The numbers that map to a range which starts with a Z can be determined as ones which are (26*n)-(26×n); essentially the last 26th (last starting letter). When I finally realised this, I was able to put in a check to determine whether the number was within this range. If it was, increment the first position by 1 so to get the Z starting element. By introducing Z though I seem to have pushed out those starting with Y except the initial solitary Y… It all got a little too complex for me at this point, and I think I’ll have to go back to the drawing board.

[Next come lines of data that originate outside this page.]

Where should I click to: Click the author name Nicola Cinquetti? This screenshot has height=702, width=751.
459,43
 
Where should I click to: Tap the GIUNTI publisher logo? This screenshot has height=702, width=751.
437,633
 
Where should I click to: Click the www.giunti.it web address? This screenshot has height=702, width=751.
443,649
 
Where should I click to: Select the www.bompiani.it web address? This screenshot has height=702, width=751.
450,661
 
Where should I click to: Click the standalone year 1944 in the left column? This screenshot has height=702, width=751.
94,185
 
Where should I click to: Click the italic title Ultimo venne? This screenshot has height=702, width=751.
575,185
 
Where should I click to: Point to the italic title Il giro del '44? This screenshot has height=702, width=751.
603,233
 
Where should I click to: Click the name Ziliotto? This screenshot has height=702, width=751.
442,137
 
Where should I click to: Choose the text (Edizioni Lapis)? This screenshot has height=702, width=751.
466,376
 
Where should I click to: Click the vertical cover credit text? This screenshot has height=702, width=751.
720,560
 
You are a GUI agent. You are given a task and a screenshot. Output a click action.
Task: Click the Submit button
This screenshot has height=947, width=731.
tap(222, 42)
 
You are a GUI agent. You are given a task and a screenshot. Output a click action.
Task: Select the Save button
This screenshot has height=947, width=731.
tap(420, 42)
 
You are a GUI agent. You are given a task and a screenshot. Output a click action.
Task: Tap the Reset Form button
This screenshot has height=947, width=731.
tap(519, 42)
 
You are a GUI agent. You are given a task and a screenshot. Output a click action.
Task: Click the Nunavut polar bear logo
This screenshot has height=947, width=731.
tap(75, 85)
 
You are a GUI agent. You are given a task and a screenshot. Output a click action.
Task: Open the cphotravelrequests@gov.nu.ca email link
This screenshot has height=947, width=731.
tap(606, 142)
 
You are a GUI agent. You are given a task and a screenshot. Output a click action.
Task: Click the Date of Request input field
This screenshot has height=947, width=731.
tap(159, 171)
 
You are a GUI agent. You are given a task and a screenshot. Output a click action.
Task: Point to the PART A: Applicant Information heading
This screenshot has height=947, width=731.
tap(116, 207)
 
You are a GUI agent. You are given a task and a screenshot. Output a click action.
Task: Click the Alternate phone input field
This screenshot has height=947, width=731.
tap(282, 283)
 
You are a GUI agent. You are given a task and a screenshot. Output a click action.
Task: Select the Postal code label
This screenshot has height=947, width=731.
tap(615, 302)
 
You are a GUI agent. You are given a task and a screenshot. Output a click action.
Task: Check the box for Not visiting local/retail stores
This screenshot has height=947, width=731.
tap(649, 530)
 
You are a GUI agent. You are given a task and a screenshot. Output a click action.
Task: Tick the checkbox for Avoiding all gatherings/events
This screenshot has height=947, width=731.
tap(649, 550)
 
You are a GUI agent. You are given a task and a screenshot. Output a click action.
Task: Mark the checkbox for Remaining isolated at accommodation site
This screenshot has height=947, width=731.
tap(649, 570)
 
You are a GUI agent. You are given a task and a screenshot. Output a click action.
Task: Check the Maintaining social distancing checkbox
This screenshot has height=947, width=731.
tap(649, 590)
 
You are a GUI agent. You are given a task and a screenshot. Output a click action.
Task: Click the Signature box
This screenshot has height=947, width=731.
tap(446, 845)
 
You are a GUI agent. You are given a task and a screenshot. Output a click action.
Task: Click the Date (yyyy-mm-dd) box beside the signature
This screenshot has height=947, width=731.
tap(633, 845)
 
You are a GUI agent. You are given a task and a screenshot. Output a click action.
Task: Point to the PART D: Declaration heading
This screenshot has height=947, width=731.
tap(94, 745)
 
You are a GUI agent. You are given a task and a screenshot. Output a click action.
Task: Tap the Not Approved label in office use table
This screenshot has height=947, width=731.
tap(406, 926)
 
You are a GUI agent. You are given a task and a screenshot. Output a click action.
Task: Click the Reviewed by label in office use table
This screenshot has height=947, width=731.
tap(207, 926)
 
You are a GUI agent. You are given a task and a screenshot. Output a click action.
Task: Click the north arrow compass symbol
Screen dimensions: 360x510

My attempt at a full “solution” can be seen below. Please bare in mind that it is incomplete at the time of me writing this and it doesn’t actually work as intended.

```
out←base getRange num;newBase;power;bot;⎕IO
⎕IO←1
:If num≤0
newBase←0 ⍝ Cover as base conversion doesn't like 0
:Else
newBase←base(⊥⍣¯1)num ⍝ Convert to specified base
newBase+←~(≢newBase)↑1 ⍝ Add 1 to all trailing 'bits'
power←26*{⌊0.5+26⍟⍵}num⍝ Find the nearest power of 26 to the given number
bot←power-26×≢newBase ⍝ Subtract 26*n where n is the number of digits in newBase
:If 1≠≢newBase ⍝ Don't add in the first parse unless you want an index error
:AndIf (num≥bot)∧num
```

Gil created a far more elegant solution to retrieve the letters. This can be seen below (I put in a commented, line separated version of the shift function for readability, but essentially all that’s needed is xlbase). This could be extended by attaching the number of rows and the initial ‘A1:’ starting point to solve the full problem.

```
shift←⊃{ ⍝ replace zeros by shifting from left
0<⊃⍵:⍺,⍵ ⍝ if positive, leave unchanged
(⍺-1),(base+⊃⍵),1↓⍵⍝ else take from left and add
}/enc ⍝ reduce over encoded value
xlbase←{
⎕IO←1
enc26←26⊥⍣¯1⊢⍵
shift←⊃{0<⊃⍵:⍺,⍵ ⋄ (⍺-1),(26+⊃⍵),1↓⍵}/enc26
⎕A[shift~0]
}
```

So geeks, I’ve got to ask… do you think you can find a better way?